A conference system including a plurality of conference terminals and a communication control device that controls communication between the plurality of conference terminals,
The communication control device is
Voice information of a voice uttered by a user using the first conference terminal among the plurality of conference terminals, and each user displayed on each conference terminal by each user using each conference terminal A receiving unit that receives a degree of attention indicating a degree of attention;
A determination unit for determining a priority indicating a degree of priority for communication between the conference terminals based on the attention level received by the reception unit;
A control unit that controls transmission of the audio information to other conference terminals other than the first conference terminal according to the priority determined by the determination unit.

The conference terminal outputs audio based on an imaging unit that captures an image of the user of the conference terminal, an audio input unit that receives input of audio generated by the user, and audio information transmitted from another conference terminal Based on image information transmitted from another conference terminal, and detecting the position of the user's line of sight in the image displayed on the display unit as line of sight information A line-of-sight detection unit, an attention level calculation unit that calculates the degree of attention based on the line-of-sight information detected by the line-of-sight detection unit, and image information of the image captured by the imaging unit and the audio input unit The conference system according to claim 7, further comprising: a transmission unit that transmits the voice information of the voice and the attention level calculated by the attention level calculation unit to the communication control device.

The said display part receives the said attention degree transmitted from each other conference terminal from the said communication control apparatus, and displays this attention degree with the image imaged by the imaging part of each said other conference terminal.

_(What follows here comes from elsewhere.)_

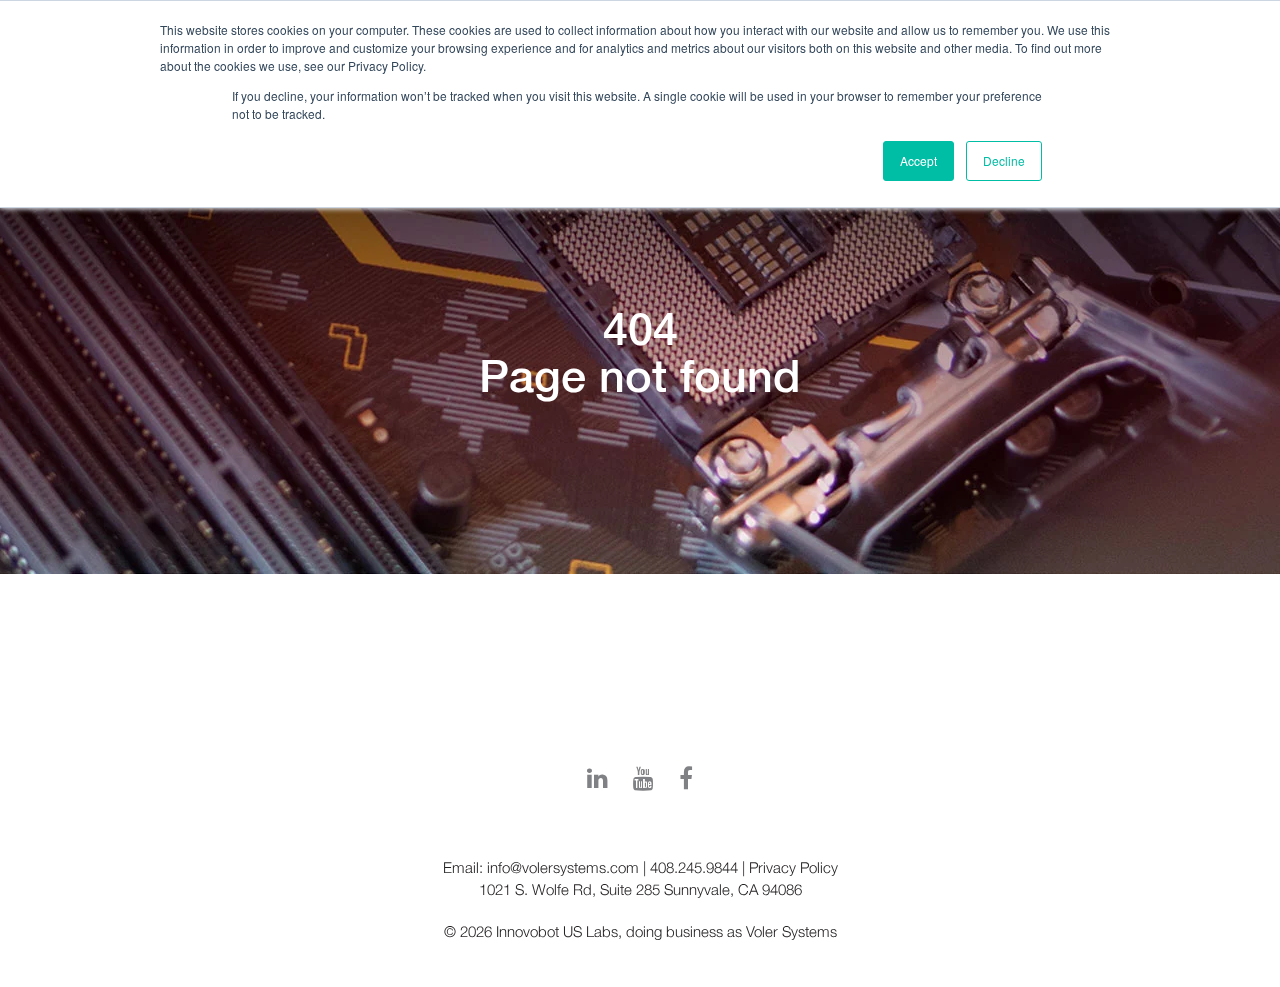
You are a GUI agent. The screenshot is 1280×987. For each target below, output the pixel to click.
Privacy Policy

The conference system described in 1.

A program for causing a computer to control communication between a plurality of conference terminals,
Voice information of a voice uttered by a user using the first conference terminal among the plurality of conference terminals, and each user displayed on each conference terminal by each user using each conference terminal Receiving a degree of attention indicating a degree of attention;
Determining a priority indicating a degree of priority for communication between conference terminals based on the received attention degree;
And a step of controlling transmission of the audio information to other conference terminals other than the first conference terminal according to the determined priority.